TO DO » Using the listing below, return each line exactly as it reads.

RECORDS FOR THIS TASK »
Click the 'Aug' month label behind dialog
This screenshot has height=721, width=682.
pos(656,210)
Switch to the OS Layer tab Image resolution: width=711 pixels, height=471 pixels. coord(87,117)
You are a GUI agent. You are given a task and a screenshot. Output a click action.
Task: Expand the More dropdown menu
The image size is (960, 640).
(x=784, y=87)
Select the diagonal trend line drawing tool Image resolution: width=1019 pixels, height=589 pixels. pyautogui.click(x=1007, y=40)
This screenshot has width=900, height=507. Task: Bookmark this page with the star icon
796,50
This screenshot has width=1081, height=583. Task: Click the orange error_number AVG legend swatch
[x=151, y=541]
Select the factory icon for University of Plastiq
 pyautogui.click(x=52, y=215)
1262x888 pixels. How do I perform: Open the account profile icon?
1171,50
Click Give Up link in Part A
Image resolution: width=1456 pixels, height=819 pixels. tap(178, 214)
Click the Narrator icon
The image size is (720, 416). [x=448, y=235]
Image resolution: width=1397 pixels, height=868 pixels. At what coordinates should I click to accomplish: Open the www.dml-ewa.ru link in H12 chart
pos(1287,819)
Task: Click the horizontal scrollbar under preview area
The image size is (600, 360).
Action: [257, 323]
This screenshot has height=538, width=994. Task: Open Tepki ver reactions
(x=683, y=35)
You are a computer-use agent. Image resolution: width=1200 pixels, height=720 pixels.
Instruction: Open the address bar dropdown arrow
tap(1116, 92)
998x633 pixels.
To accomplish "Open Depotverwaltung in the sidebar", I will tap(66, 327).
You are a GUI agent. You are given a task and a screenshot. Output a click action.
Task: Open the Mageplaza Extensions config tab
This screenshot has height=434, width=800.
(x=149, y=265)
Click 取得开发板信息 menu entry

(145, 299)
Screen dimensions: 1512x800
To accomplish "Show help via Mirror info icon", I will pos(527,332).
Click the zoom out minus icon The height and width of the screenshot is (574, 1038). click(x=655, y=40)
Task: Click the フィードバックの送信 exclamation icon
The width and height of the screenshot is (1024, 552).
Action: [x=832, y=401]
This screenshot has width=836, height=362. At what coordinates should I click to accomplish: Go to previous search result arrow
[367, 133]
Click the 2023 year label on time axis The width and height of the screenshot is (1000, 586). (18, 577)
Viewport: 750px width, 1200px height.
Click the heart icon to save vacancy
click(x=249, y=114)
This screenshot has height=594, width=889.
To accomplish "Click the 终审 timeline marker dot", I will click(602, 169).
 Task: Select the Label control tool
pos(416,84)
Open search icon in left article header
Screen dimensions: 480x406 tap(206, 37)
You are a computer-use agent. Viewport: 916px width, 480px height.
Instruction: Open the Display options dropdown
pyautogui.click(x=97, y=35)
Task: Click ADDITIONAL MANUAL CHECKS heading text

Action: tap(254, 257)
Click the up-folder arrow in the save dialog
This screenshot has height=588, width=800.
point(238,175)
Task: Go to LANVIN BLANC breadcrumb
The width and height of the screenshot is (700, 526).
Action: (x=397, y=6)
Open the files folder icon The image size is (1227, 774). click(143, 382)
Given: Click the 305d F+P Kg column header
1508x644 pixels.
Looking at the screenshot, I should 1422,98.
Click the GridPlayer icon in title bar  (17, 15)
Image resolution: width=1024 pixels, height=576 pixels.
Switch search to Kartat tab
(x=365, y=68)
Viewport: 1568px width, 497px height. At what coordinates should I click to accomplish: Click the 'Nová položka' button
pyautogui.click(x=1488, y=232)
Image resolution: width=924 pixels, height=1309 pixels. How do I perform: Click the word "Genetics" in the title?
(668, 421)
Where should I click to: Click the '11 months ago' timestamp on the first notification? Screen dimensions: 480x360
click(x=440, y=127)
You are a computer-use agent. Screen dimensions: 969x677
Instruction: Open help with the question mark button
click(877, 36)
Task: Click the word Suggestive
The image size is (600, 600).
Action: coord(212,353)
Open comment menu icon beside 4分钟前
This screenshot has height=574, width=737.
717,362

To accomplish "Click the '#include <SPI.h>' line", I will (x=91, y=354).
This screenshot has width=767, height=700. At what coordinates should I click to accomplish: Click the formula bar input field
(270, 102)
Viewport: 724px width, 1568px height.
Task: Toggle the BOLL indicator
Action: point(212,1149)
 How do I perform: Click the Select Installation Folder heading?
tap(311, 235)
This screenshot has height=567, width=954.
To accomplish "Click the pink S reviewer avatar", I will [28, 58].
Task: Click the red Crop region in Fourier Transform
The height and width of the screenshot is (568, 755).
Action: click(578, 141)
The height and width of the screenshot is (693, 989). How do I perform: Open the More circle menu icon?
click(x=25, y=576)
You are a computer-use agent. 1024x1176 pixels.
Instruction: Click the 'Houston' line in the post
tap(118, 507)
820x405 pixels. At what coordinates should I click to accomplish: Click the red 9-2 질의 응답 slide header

ANSWER TO THE EXERCISE »
Click the 'Aug' month label behind dialog
This screenshot has height=721, width=682.
pos(656,210)
Switch to the OS Layer tab Image resolution: width=711 pixels, height=471 pixels. coord(87,117)
You are a GUI agent. You are given a task and a screenshot. Output a click action.
Task: Expand the More dropdown menu
The image size is (960, 640).
(x=784, y=87)
Select the diagonal trend line drawing tool Image resolution: width=1019 pixels, height=589 pixels. pyautogui.click(x=1007, y=40)
This screenshot has width=900, height=507. Task: Bookmark this page with the star icon
796,50
This screenshot has width=1081, height=583. Task: Click the orange error_number AVG legend swatch
[x=151, y=541]
Select the factory icon for University of Plastiq
 pyautogui.click(x=52, y=215)
1262x888 pixels. How do I perform: Open the account profile icon?
1171,50
Click Give Up link in Part A
Image resolution: width=1456 pixels, height=819 pixels. tap(178, 214)
Click the Narrator icon
The image size is (720, 416). [x=448, y=235]
Image resolution: width=1397 pixels, height=868 pixels. At what coordinates should I click to accomplish: Open the www.dml-ewa.ru link in H12 chart
pos(1287,819)
Task: Click the horizontal scrollbar under preview area
The image size is (600, 360).
Action: [257, 323]
This screenshot has height=538, width=994. Task: Open Tepki ver reactions
(x=683, y=35)
You are a computer-use agent. Image resolution: width=1200 pixels, height=720 pixels.
Instruction: Open the address bar dropdown arrow
tap(1116, 92)
998x633 pixels.
To accomplish "Open Depotverwaltung in the sidebar", I will tap(66, 327).
You are a GUI agent. You are given a task and a screenshot. Output a click action.
Task: Open the Mageplaza Extensions config tab
This screenshot has height=434, width=800.
(x=149, y=265)
Click 取得开发板信息 menu entry

(145, 299)
Screen dimensions: 1512x800
To accomplish "Show help via Mirror info icon", I will pos(527,332).
Click the zoom out minus icon The height and width of the screenshot is (574, 1038). click(x=655, y=40)
Task: Click the フィードバックの送信 exclamation icon
The width and height of the screenshot is (1024, 552).
Action: [x=832, y=401]
This screenshot has width=836, height=362. At what coordinates should I click to accomplish: Go to previous search result arrow
[367, 133]
Click the 2023 year label on time axis The width and height of the screenshot is (1000, 586). (18, 577)
Viewport: 750px width, 1200px height.
Click the heart icon to save vacancy
click(x=249, y=114)
This screenshot has height=594, width=889.
To accomplish "Click the 终审 timeline marker dot", I will click(602, 169).
 Task: Select the Label control tool
pos(416,84)
Open search icon in left article header
Screen dimensions: 480x406 tap(206, 37)
You are a computer-use agent. Viewport: 916px width, 480px height.
Instruction: Open the Display options dropdown
pyautogui.click(x=97, y=35)
Task: Click ADDITIONAL MANUAL CHECKS heading text

Action: tap(254, 257)
Click the up-folder arrow in the save dialog
This screenshot has height=588, width=800.
point(238,175)
Task: Go to LANVIN BLANC breadcrumb
The width and height of the screenshot is (700, 526).
Action: (x=397, y=6)
Open the files folder icon The image size is (1227, 774). click(143, 382)
Given: Click the 305d F+P Kg column header
1508x644 pixels.
Looking at the screenshot, I should 1422,98.
Click the GridPlayer icon in title bar  (17, 15)
Image resolution: width=1024 pixels, height=576 pixels.
Switch search to Kartat tab
(x=365, y=68)
Viewport: 1568px width, 497px height. At what coordinates should I click to accomplish: Click the 'Nová položka' button
pyautogui.click(x=1488, y=232)
Image resolution: width=924 pixels, height=1309 pixels. How do I perform: Click the word "Genetics" in the title?
(668, 421)
Where should I click to: Click the '11 months ago' timestamp on the first notification? Screen dimensions: 480x360
click(x=440, y=127)
You are a computer-use agent. Screen dimensions: 969x677
Instruction: Open help with the question mark button
click(877, 36)
Task: Click the word Suggestive
The image size is (600, 600).
Action: coord(212,353)
Open comment menu icon beside 4分钟前
This screenshot has height=574, width=737.
717,362

To accomplish "Click the '#include <SPI.h>' line", I will (x=91, y=354).
This screenshot has width=767, height=700. At what coordinates should I click to accomplish: Click the formula bar input field
(270, 102)
Viewport: 724px width, 1568px height.
Task: Toggle the BOLL indicator
Action: point(212,1149)
 How do I perform: Click the Select Installation Folder heading?
tap(311, 235)
This screenshot has height=567, width=954.
To accomplish "Click the pink S reviewer avatar", I will [28, 58].
Task: Click the red Crop region in Fourier Transform
The height and width of the screenshot is (568, 755).
Action: click(578, 141)
The height and width of the screenshot is (693, 989). How do I perform: Open the More circle menu icon?
click(x=25, y=576)
You are a computer-use agent. 1024x1176 pixels.
Instruction: Click the 'Houston' line in the post
tap(118, 507)
820x405 pixels. At what coordinates should I click to accomplish: Click the red 9-2 질의 응답 slide header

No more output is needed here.